WITH Incorrect_records AS(
                        SELECT
                            v.location_id,
                            v.record_id,
                            v.assigned_employee_id AS assigned_employee_id,
                            e.employee_name,
                            ar.type_of_water_source AS auditor_source,
                            ws.type_of_water_source AS survey_source,
                            ar.true_water_source_score AS auditor_score,
                            wq.subjective_quality_score AS survey_score
                        
                        FROM
                            auditor_report AS ar
                        JOIN
                            visits AS v
                        ON
                            v.location_id = ar.location_id
                        JOIN
                            water_quality as wq
                        ON
                            wq.record_id = v.record_id
                        JOIN
                            water_source as ws
                        ON
                            ws.source_id = v.source_id
                        JOIN
                            employee as e
                        ON
                            e.assigned_employee_id = v.assigned_employee_id
                        WHERE
                            ar.true_water_source_score != wq.subjective_quality_score
                            AND 
                            v.visit_count = 1)
SELECT
    employee_name,
    COUNT(employee_name) AS num_of_mistakes
FROM
    Incorrect_records
GROUP BY
    1
ORDER BY
    2 DESC

employee_name,num_of_mistakes
Bello Azibo,26
Malachi Mavuso,21
Zuriel Matembo,17
Lalitha Kaburi,7
Rudo Imani,5
Farai Nia,4
Enitan Zuri,4
Yewande Ebele,3
Jengo Tumaini,3
Makena Thabo,3


Do you see a pattern there? Order the list if you can't see it yet.
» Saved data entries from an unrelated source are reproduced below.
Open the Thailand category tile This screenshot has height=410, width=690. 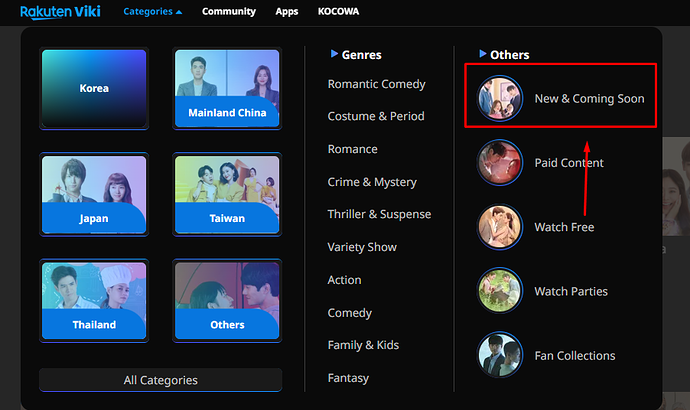pos(94,301)
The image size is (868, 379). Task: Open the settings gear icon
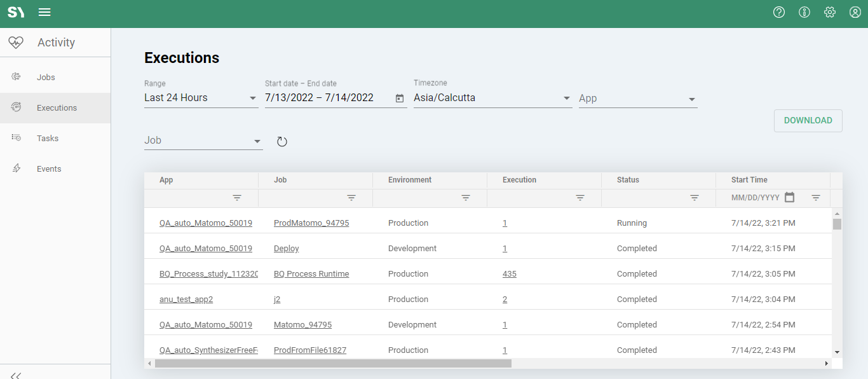click(830, 12)
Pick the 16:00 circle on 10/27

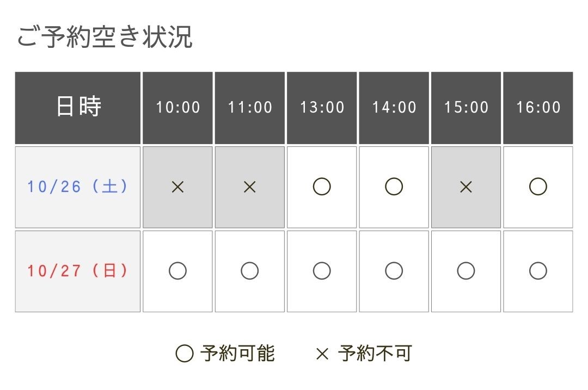click(x=538, y=271)
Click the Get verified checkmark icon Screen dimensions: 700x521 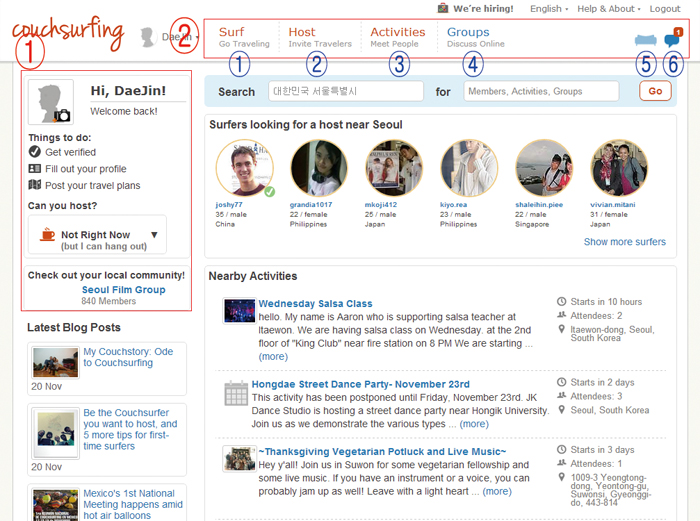coord(35,152)
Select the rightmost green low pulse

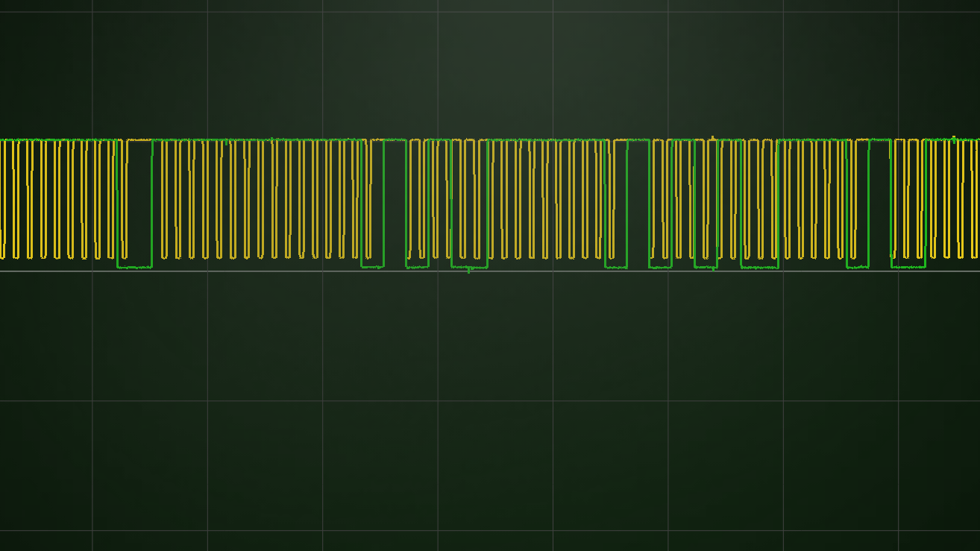pyautogui.click(x=908, y=266)
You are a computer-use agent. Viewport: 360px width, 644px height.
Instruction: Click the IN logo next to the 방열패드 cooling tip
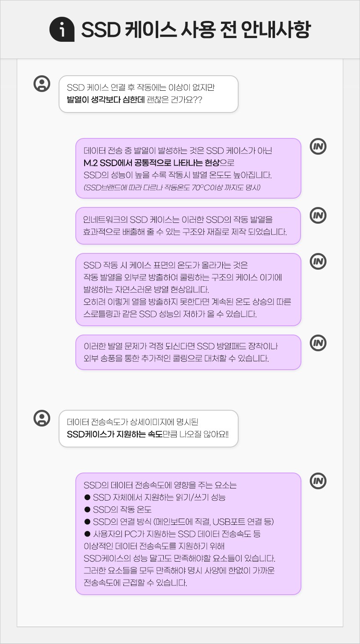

It looks like some of our surveyors are making a lot of "mistakes" while many of the other surveyors are only making a few. I don't like where this is
going!

#### Gathering some evidence
Ok, so thinking about this a bit. How would we go about finding out if any of our employees are corrupt?
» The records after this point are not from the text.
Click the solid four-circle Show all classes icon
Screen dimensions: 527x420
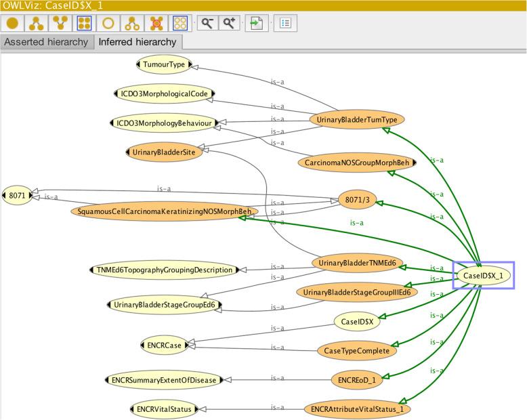click(84, 22)
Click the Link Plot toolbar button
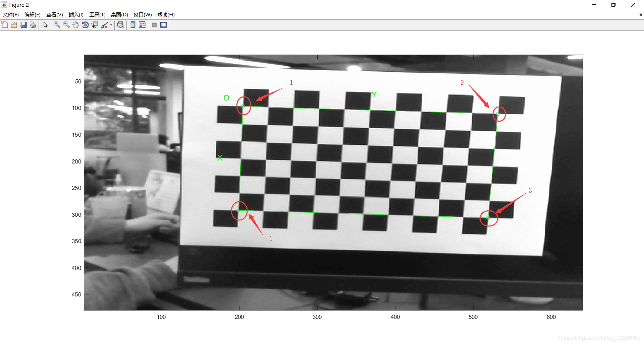Screen dimensions: 644x344 (121, 25)
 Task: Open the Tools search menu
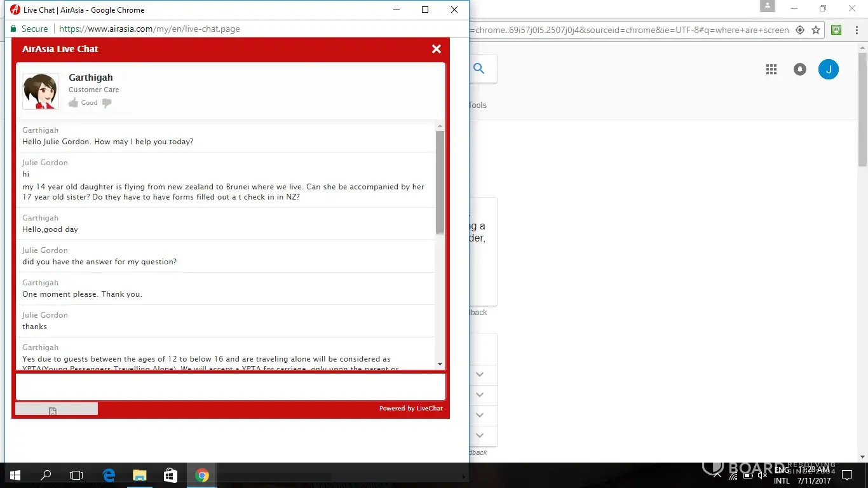tap(477, 105)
Let's say all employees make mistakes, if someone is corrupt, they will be making a lot of "mistakes", more than average, for example. But someone
could just be clumsy, so we should try to get more evidence...
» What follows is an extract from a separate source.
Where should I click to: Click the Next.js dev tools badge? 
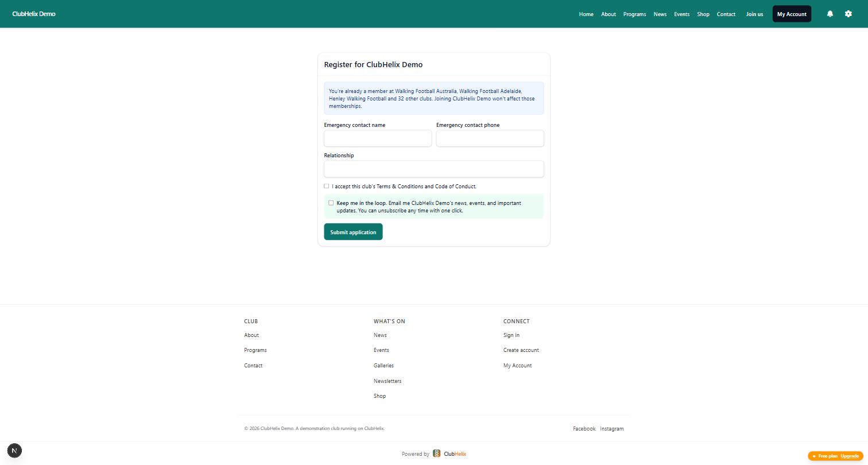coord(14,451)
Our auditor did say some of the things he heard on the streets were quite shady, and he recorded this in the statements column. Considering
both of these sources should give us a pretty reliable answer.


So let's try to find all of the employees who have an above-average number of mistakes. Let's break it down into steps first:
1. We have to first calculate the number of times someone's name comes up. (we just did that in the previous query). Let's call it error_count.
2. Then, we need to calculate the average number of mistakes employees made. We can do that by taking the average of the previous query's
results. Something like this:
SELECT
AVG(number_of_mistakes)
FROM
error_count;
Let's call that result avg_error_count_per_empl, which would be a scalar value.
3. Finaly we have to compare each employee's error_count with avg_error_count_per_empl. We will call this results set our suspect_list.
Remember that we can't use an aggregate result in WHERE, so we have to use avg_error_count_per_empl as a subquery.
SELECT
employee_name,
number_of_mistakes
FROM
error_count
WHERE
number_of_mistakes > (avg_error_count_per_empl);

#### 1.
Let's start by cleaning up our code a bit. First, Incorrect_records is a result we'll be using for the rest of the analysis, but it makes the
query a bit less readable. So, let's convert it to a VIEW. We can then use it as if it was a table. It will make our code much simpler to read, but, it
comes at a cost. We can add comments to CTEs in our code, so if we return to that query a year later, we can read those comments and quickly
understand what Incorrect_records represents. If we save it as a VIEW, it is not as obvious. So we should add comments in places where we
use Incorrect_records.

In [217]:
%%sql
# So, replace WITH with CREATE VIEW like this,
# and note that I added the statements column to this table in line 8 too:  PAGE(20)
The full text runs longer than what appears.